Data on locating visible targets
────────

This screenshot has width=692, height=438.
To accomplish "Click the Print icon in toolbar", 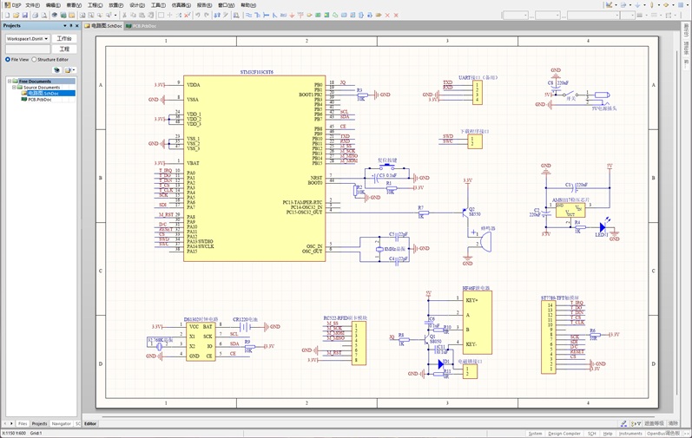I will [x=35, y=15].
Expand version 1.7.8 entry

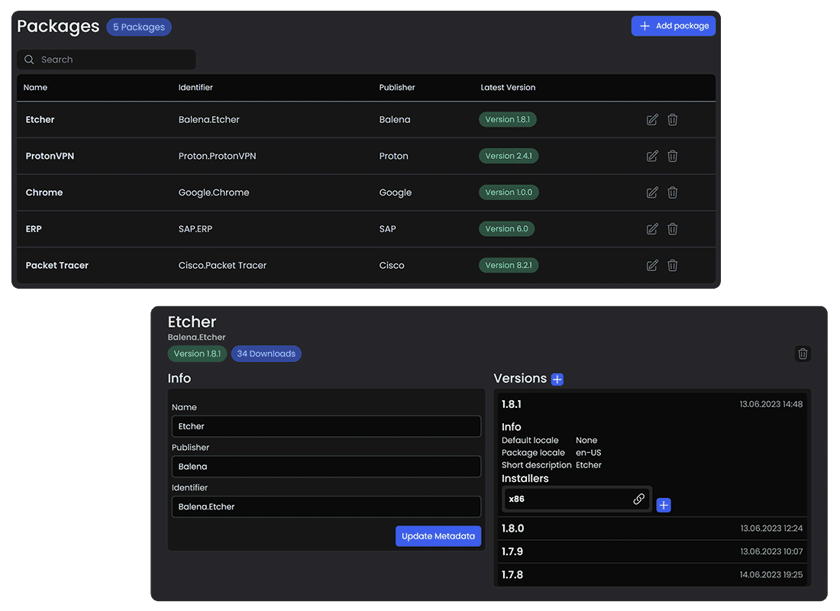(651, 575)
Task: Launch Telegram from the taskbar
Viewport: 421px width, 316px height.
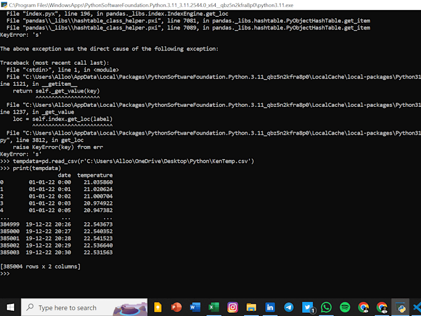Action: tap(288, 307)
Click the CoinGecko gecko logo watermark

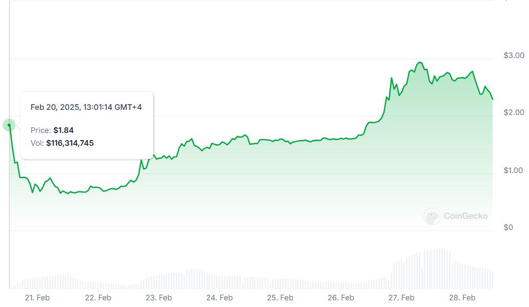click(432, 216)
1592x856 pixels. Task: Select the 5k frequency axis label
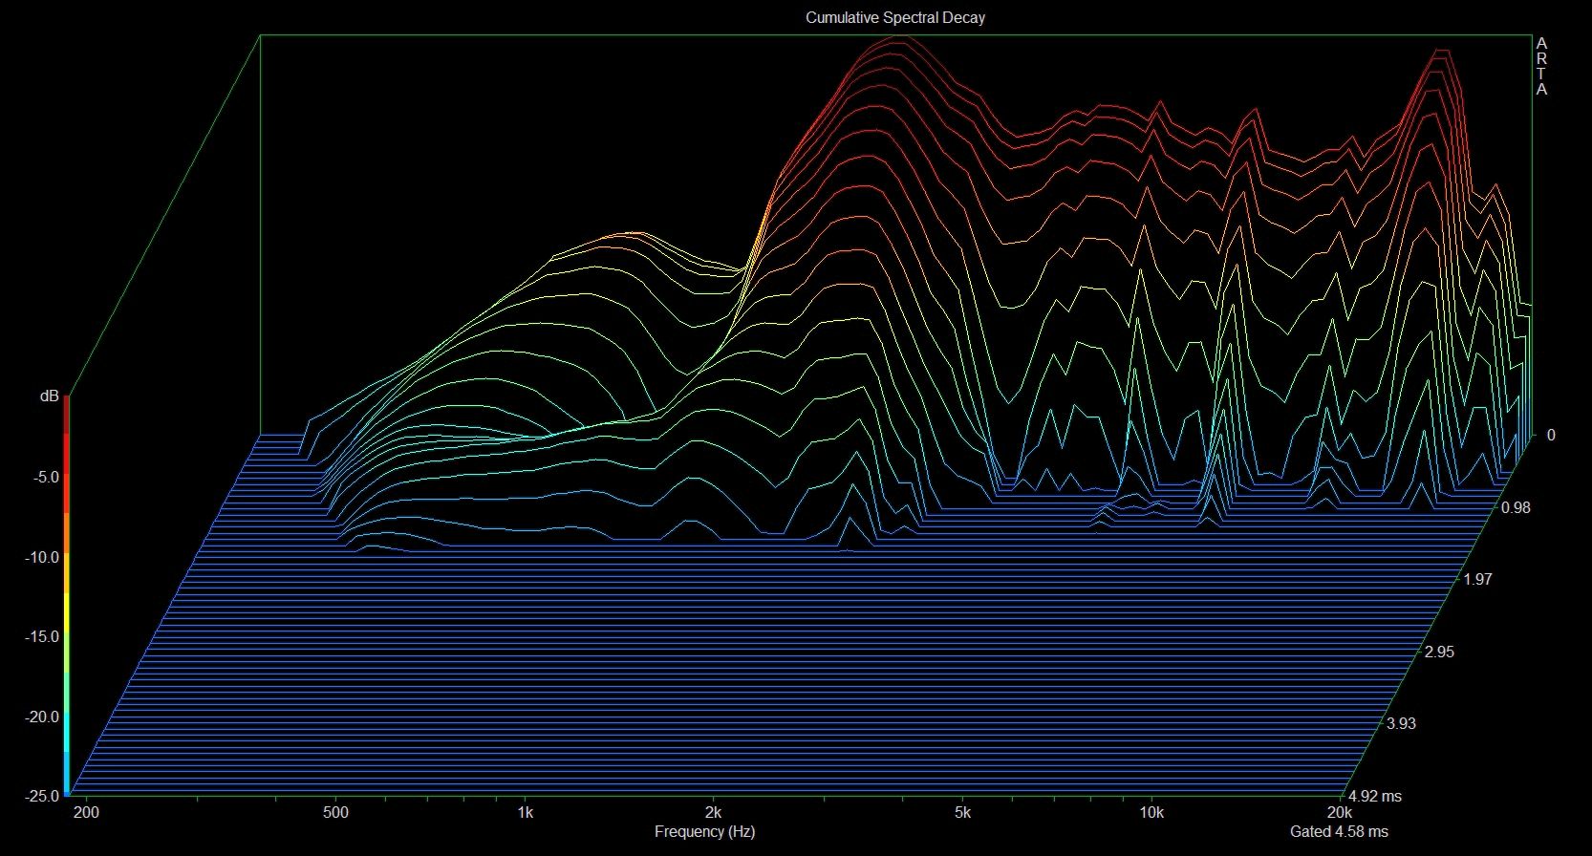click(x=962, y=812)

────────

Repeat the data word for word, starting at the line that contains "Click the CoinGecko gecko logo watermark" and ending at the final line of the data. Leave the pictures out of your answer.

● THE COMPLETED TASK
Click the CoinGecko gecko logo watermark

click(432, 216)
1592x856 pixels. Task: Select the 5k frequency axis label
click(x=962, y=812)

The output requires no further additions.